Some caveats need to be acknowledged. First, this was a retrospective evaluation, and some information was missing because some patients were lost to followup. Nevertheless, losses to followup were minimal, and a few unrecorded deaths would not change the overall pattern. If 3 missed deaths among patients lost to followup are imputed, then the estimated standardized mortality ratio becomes 1.22, a value consistent with the likely magnitude of the excess mortality due to LPD. Some underestimation of the risk of LPD is also possible, allowing for some missed diagnoses due to irregular followup and for patients without overt symptoms. However, it is unlikely that these cases would represent serious cases with substantial morbidity that went completely unnoticed.
Second, diagnosis bias (18) may have been present. Patients with abnormal physical signs or laboratory results would be more likely to undergo a more extensive evaluation for the diagnosis of LPD. The outcome of death is more objective in this regard. Still, the data suggest that in the absence of low C4 levels and palpable purpura, an excess mortality risk is improbable. Thus, 4 of 5 patients with primary SS may be reassured about their benign prognosis. Extensive evaluations and specialized tests are not useful in these patients.
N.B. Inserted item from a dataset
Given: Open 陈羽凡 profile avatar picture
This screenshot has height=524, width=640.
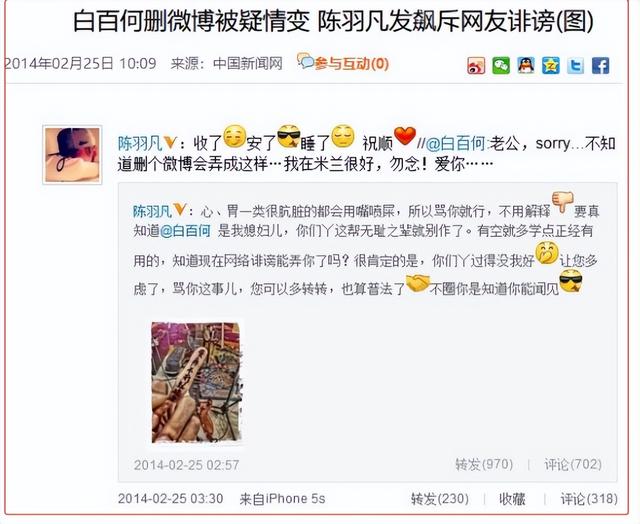Looking at the screenshot, I should (x=72, y=155).
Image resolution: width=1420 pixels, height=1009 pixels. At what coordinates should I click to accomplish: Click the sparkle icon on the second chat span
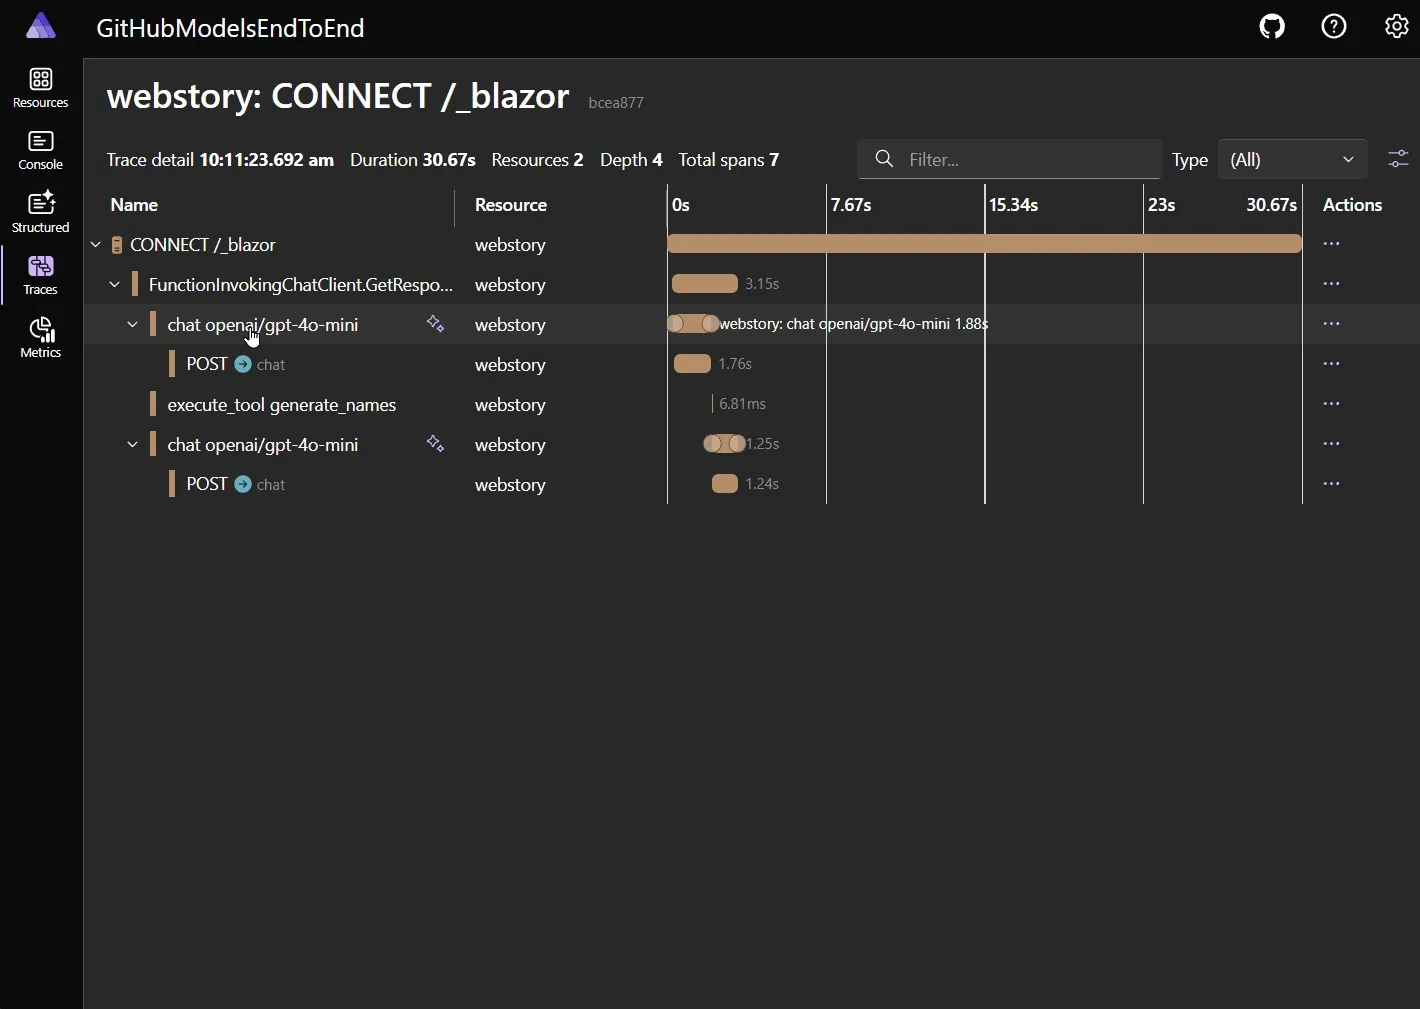coord(435,444)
We should mention that cryoglobulins were also commonly seen in patients who died during this study (7, 19). However, cryoglobulins were typically measured for specific indications in our patients, and may be even more subject to diagnosis bias. Cryoglobulin levels should probably not be considered as a routine test in patients with uncomplicated primary SS, although they may be used as an adjunct in classifying a patient in the high-risk primary SS category. Cryoglobulinemia may often be the common pathway for the consumption of complement and for the clinical manifestation of palpable purpura (19), and it may reflect the pathophysiology of type I primary SS.
Finally, patients who seek medical care may differ from patients who remain undiagnosed in the community. However, patients with undiagnosed primary SS probably should not have a worse prognosis in terms of survival than those who seek medical care. Indeed, it is more likely that undiagnosed patients may have fewer serious evolving sequelae, in particular LPD, that are likely to lead to medical attention. In fact, our study included several patients with LPD who had been referred to our centers and in whom the diagnosis of the malignancy preceded the beginning of the study followup. For these patients, the prognosis should be determined primarily from the features of the LPD, rather than the features of the primary SS. Acknowledging these caveats, the present study provides large-scale evidence on the overall benign prognosis of primary SS and separates a small, but important and distinct group of high-risk patients.